University of Bucharest Review. Literary and Cultural Studies Series (Oct 2024)
Fragmentary time and Personal Crisis in Ivana Mladenovic’s Ivana the Terrible
Abstract
This article explores Ivana Mladenovic’s 2019 film Ivana the Terrible, focusing on its engagement with historical and personal trauma along the banks of the Danube on the Romanian-Serbian border. The film weaves together Mladenovic’s personal experience with broader socio-political dynamics, examining the collapse of Yugoslavia, the impact of shifting borders, and the psychological residue of these transformations. Central to the film is Ivana’s personal crisis, intertwined with the unresolved communist past of the region.

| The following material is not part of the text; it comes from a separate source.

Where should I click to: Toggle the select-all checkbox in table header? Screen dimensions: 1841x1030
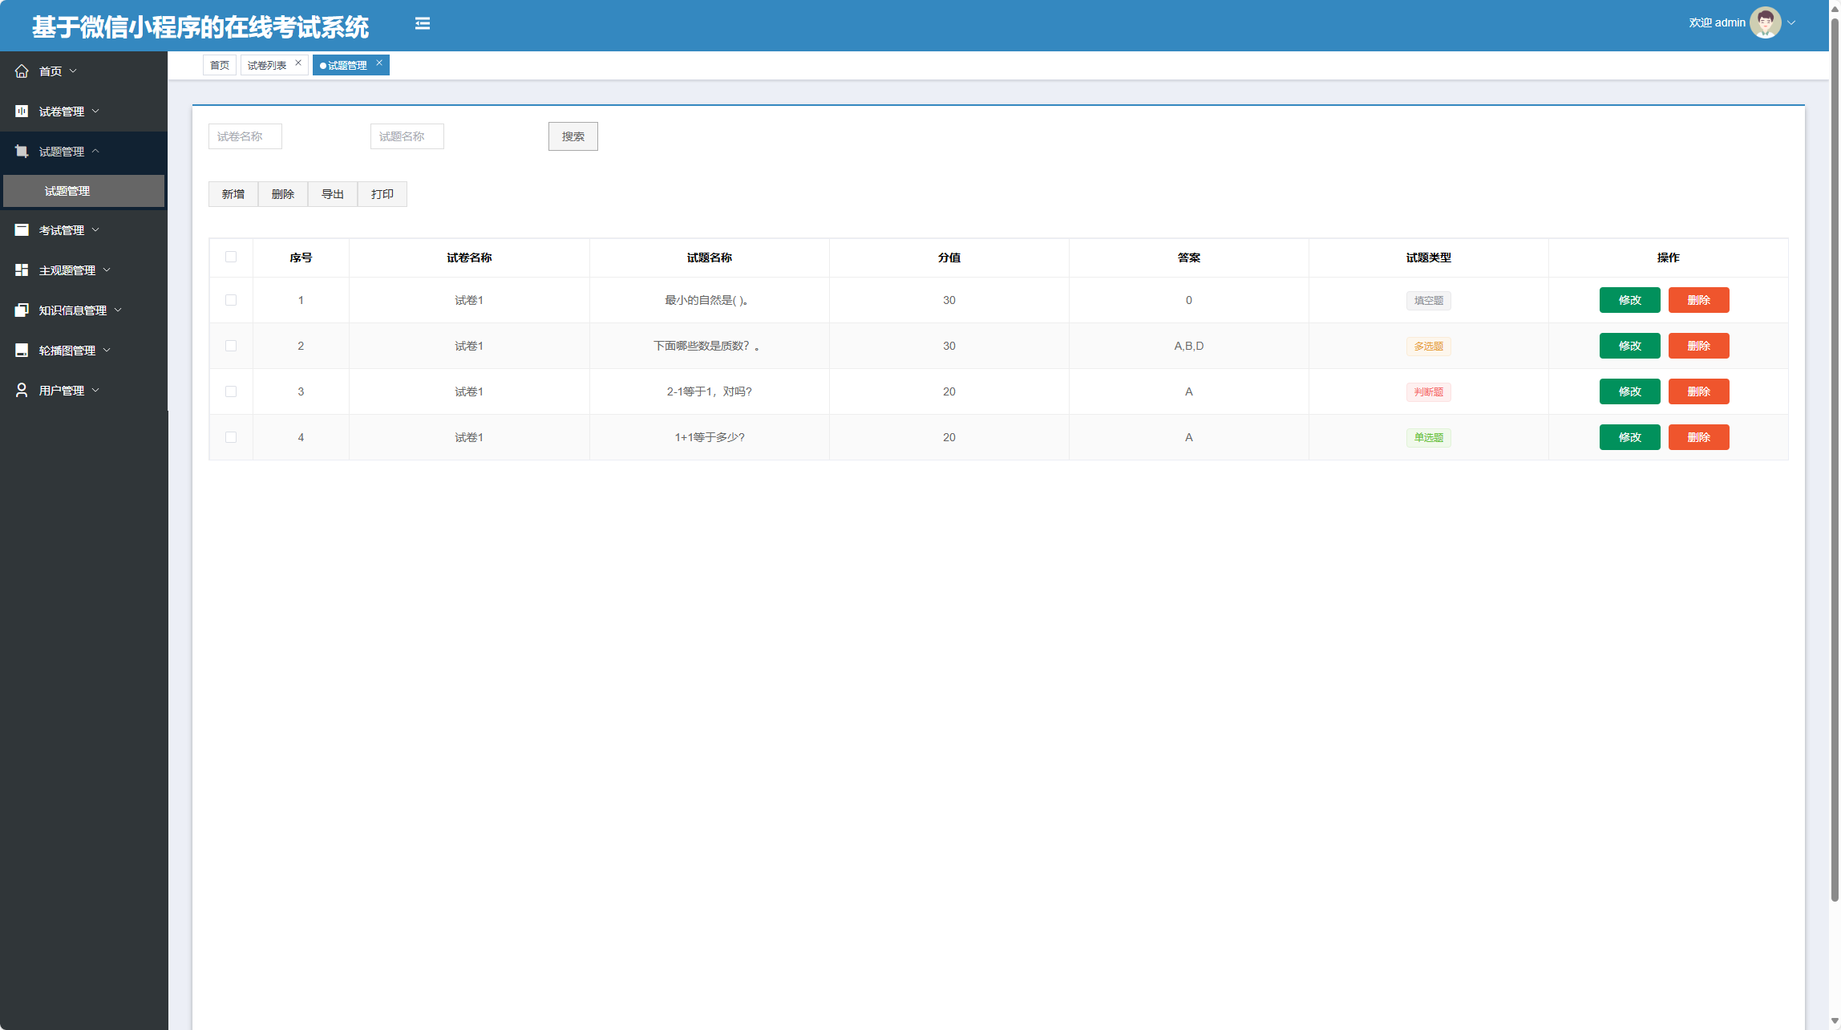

A remnant of this past, the Kladovo Festival is a symbol of past cross-border camaraderie and contemporary economic desperation on the Serbian side, and for Ivana it becomes the point in which timeframes converge to create a background for her personal crisis that is complicated by historical trauma. The article analyzes how the film blurs the lines between fiction and reality, past and present, highlighting the protagonist’s internal struggle as a metaphor for intergenerational trauma. Mladenovic’s non-linear narrative and fragmented storytelling mirror the effects of trauma, presenting Ivana’s personal breakdown as symptomatic of larger historical forces. By examining the relationship between personal and collective histories, the study underscores how unresolved traumas can perpetuate a sense of dislocation and identity crisis, destabilizing one’s ability to navigate the present.